11. GOVERNING LAW – DISPUTES: If we have to go to court or arbitration, Pennsylvania law, excluding its or any other jurisdiction’s conflict of laws provisions, will apply; but we’re not going to let that happen if at all possible. We agree that the State and/or Federal courts located in Philadelphia or Montgomery County, Pennsylvania, shall have exclusive jurisdiction to hear and determine any claims or disputes between us pertaining to any Agreement that incorporates these Terms & Conditions. We will each bear our own legal costs.

a. If mutually agreed voluntary arbitration before a single arbitrator is chosen, the arbitrator is not empowered to act or make any award other than based solely on our rights and obligations prior to termination under this Agreement. The arbitrator shall not have been employed or retained or subject to influence by either of us. The arbitrator shall be knowledgeable in the law of the dispute by training or experience and shall determine issues of arbitration and assess actual damages, but may not limit, expand, or otherwise modify the terms of this Agreement except as provided by the Agreement and may not impose punitive damages. Any judgment rendered by the arbitrator may be entered in any court having jurisdiction thereof. If voluntary arbitration is chosen, we will share the direct costs of the arbitrator equally.

12. PERFORMANCE: Performance, including but not limited to: completion dates or deliveries, under any Agreement incorporating these Terms may be suspended or delayed by either of us in the event of any Force Majeure occurrence/non-occurrence beyond our reasonable control, including but not limited to: Acts of God, war, terrorism, riot, fire, explosion, accident, flood, sabotage, lack of adequate fuel, power, raw materials, labor, transportation, compliance with governmental requests, laws, regulations, orders or actions, failure of machinery, national defense requirements, labor trouble, strike, lockout or injunction, where any such event makes economically impractical the furnishing of services and/or products. In that event, whichever one of us is affected will be excused without liability for delaying such delivery and/or performance until the abatement of such Force Majeure event.

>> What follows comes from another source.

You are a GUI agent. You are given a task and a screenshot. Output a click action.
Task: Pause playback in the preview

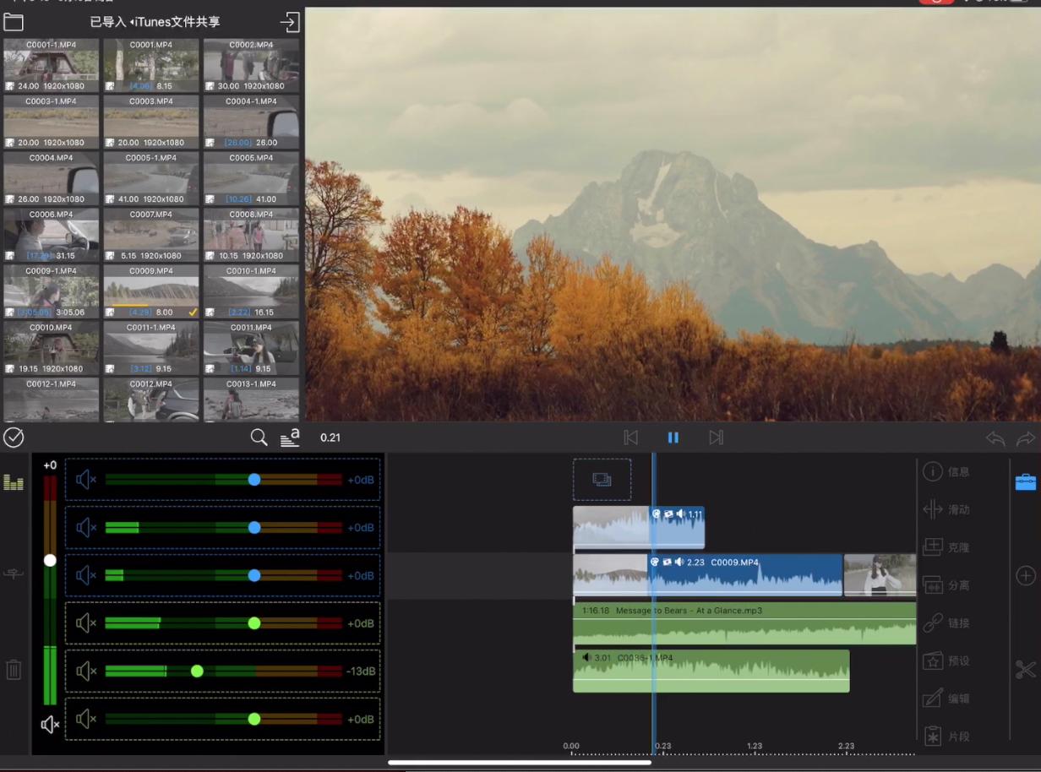pyautogui.click(x=673, y=438)
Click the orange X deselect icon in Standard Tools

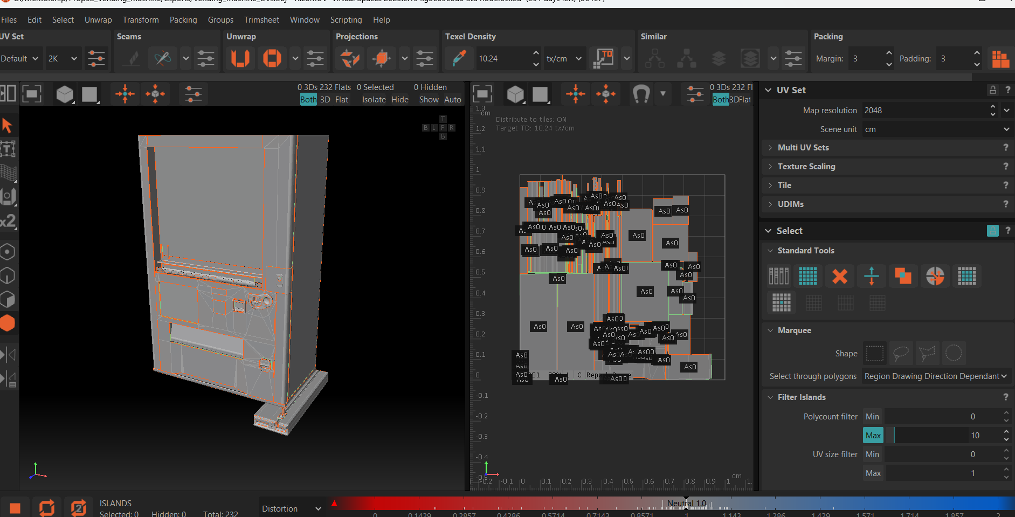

13. CANCELLATION POLICY: Good Roots has a 24-hour cancellation/rescheduling policy. It is your responsibility to inform your consultant no later than 24 hours prior to your session if you have to reschedule. Sessions scheduled for Mondays (or Tuesdays following a federal holiday Monday) must be canceled by Friday at 5 pm. If you do not attend a scheduled session and/or do not cancel your session with sufficient notice, you will be billed for 50% of the canceled session time.

14. DISCLAIMERS: Except as specifically warranted in our proposal and/or quotation, all services and/or products are provided only in accordance with applicable specifications contained therein. We make no other warranty, express or implied, covering the good and/or services provided and specifically disclaim all implied warranties of merchantability or fitness for a particular purpose or use. In any event, we shall not be liable for any direct, incidental, secondary, or consequential damages, including but not limited to, bodily injury or death, lost profits, loss of use, or other economic and/or business losses.

15. LIMITATION OF LIABILITY FOR CORPORATE PROMOTER: All services provided by Good Roots are provided on an “as-is” basis and without warranty of any kind, including, but not limited to, warranties of title, merchantability, accuracy fitness for a particular purpose, and non-infringement. Good Roots will not be held responsible or liable for any claims, damages, disputes, or losses, including, but not limited to, costs and reasonable attorneys’ fees, arising out of or related to (1) the identification and submission of any investment opportunity to you; (2) any due diligence performed in analyzing an investment opportunity submitted to you; (3) the success or failure of any investment opportunity submitted to you; or (4) the actions of any third party. You expressly acknowledge that Good Roots’ liability is limited to the amount that you have paid to Good Roots.

16. EXECUTION OF THE AGREEMENT: We each represent and warrant that we are been duly authorized to execute, deliver and perform the Agreement into which these Terms are incorporated.